The idea of a biliteral alphabet, which Bacon seems to claim as his own, is employed, though in a different manner, by Porta. His method is in effect this. He reduces the alphabet to sixteen letters, and then takes the eight different arrangements aaa, aba, &c., to represent them; each arrangement representing two letters indifferently: the ambiguity arising from hence he seems to disregard. In this manner he reduces any given word or sentence to a succession of a's and b's. At this point his method, of which he has given several modifications, departs wholly from Bacon's. Let us suppose the biliteral series to commence with aababb. A word of two syllables and beginning with a indicates that two a's commence the series; any monosyllable will serve to

show that one b follows, another that it is succeeded by one a, and then any dissyllable will stand for bb. Thus Amo te mi fili or Amat qui non sapit will represent the biliteral arrangement aababb, and so on on a larger scale. Porta's method is therefore not, like Bacon's, a method scribendi omnia per omnia, but only omnia per multa. Still the analogy of the two methods is to be remarked: both aim at concealing that there is any but the obvious meaning, and both depend essentially on representing all letters by combinations of two only. See the De oc. Lit. Signis. v. c. 3.
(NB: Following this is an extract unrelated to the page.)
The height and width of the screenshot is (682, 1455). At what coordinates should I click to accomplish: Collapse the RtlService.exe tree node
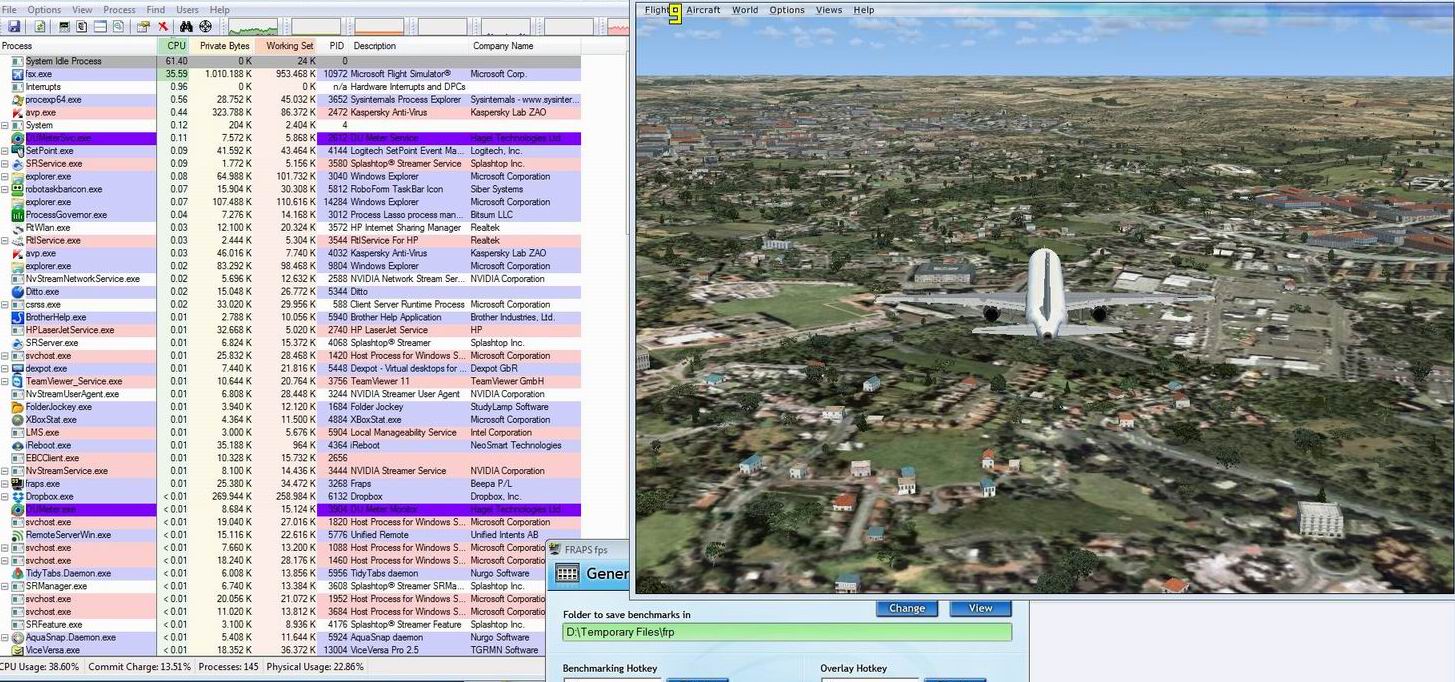5,240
The Polygraphia of Trithemius (dedicated to Maximilian in 15081) consists of six books. The first four contain extensive tables constituting four different ciphræ verborum; the first and second of which are significant, and relate, the former to the second person of the Trinity, and the latter to the Blessed Virgin. The fifth and sixth books are of less importance. Trithemius, written in the cipher of the second book, becomes "Charitatem pudicissimæ Virginis Mariæ productricis coexistentis verbi, robustissimi commilitonis mei dilectissimi devotissime benedicamus; vivificatrix omnium," &c.

Traicté des Chiffres, ou secrètes manières d'escrire, par Blaise de Vigenère, Bourbonnois. (Paris, 1587.)

This work is described by the author as what he had saved of his work "Du Secrétaire," written in Italy in 1567 and 68. The two first books were stolen at Turin in 1569. The third is the foundation of the present work. (v. f. 285. verso.) He says he had revealed nothing of its contents.

The two authors whom he chiefly mentions are Trithemius and Porta; that is, modern authors; for there is a great deal said of the Cabala. The key ciphers of which Porta speaks he ascribes to a certain Belasio, who employed it as early as

1 The edition of 1600 is that I use.